I turned 25 last month.
I’m not sure how I feel about it.
I definitely don’t have a list of “25 lessons for my 25th birthday.” I don’t feel any older, any wiser, or any smarter. If anything, I feel like I know less than I have my whole life.
I’ve been thinking a lot about my past recently and one thing I can’t seem to shake is the following question–
who the fuck lets eighteen-year-olds make so many decisions?
I regret so much from when I was eighteen. I regret taking out over $100,000 in student loans, the Harry Potter tattoo I got on my rib cage, the boy I fell in love with, letting myself lose my identity and friendships for a relationship, starving myself, wasting my time trying to be somebody I’m not. The list goes on further than I’d like to admit.
I thought I was so old when I was 18. I thought had my shit together (I didn’t) and I thought I knew who I was and what I wanted to be. I was voted “most likely to succeed” by my senior class when I was 18. I was going to live in D.C., work in foreign policy, and have a successful career above all else.

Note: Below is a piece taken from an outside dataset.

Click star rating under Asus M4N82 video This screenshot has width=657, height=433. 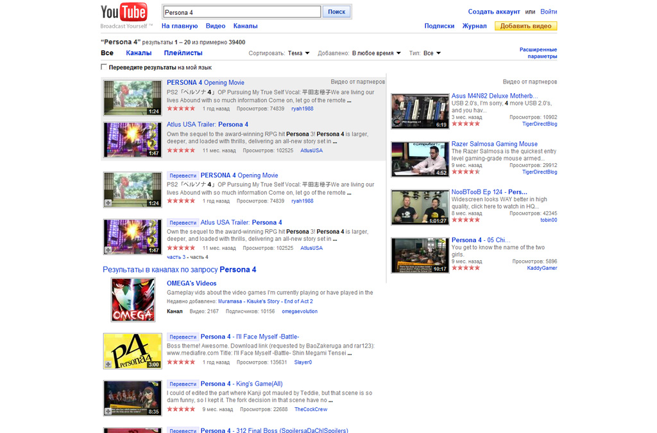(x=466, y=124)
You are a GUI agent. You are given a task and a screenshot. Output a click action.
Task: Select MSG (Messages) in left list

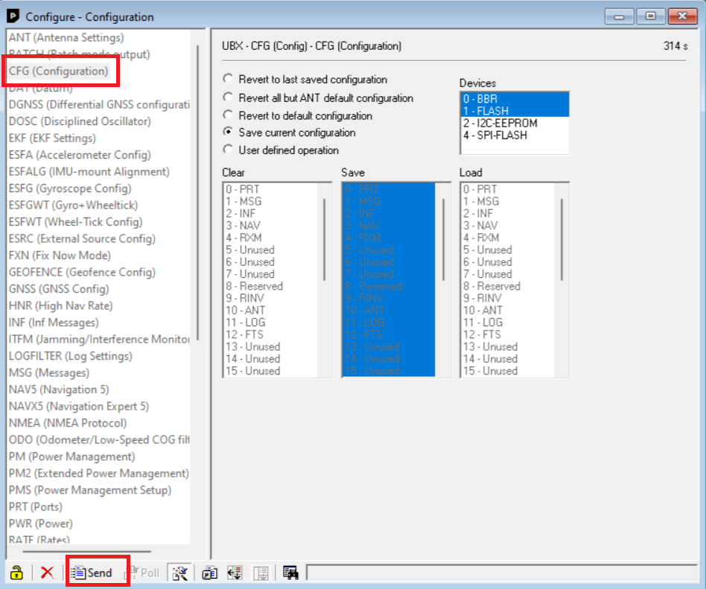click(x=49, y=373)
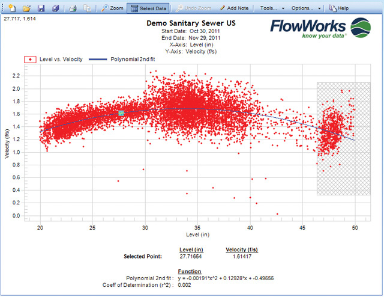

I didn’t feel like I belonged and I convinced myself that it was because I was destined for some greater purpose making the world a better place, bigger and better than my hometown. I didn’t need to fit in. I didn’t need an easy comfortable life because I was going to make a difference.
I wish I could go back in time and tell my 18-year-old self to first and foremost cut the narcissistic bullshit, but also to slow down and stop constantly trying to get to the next goal, the next phase of life, the next achievement. There was so much time. There is so much time.
My biggest fears at the time were gaining weight, being abandoned by the people I loved, and not living up to the expectations I had placed on myself and the perceived (but nonexistent) expectations of others.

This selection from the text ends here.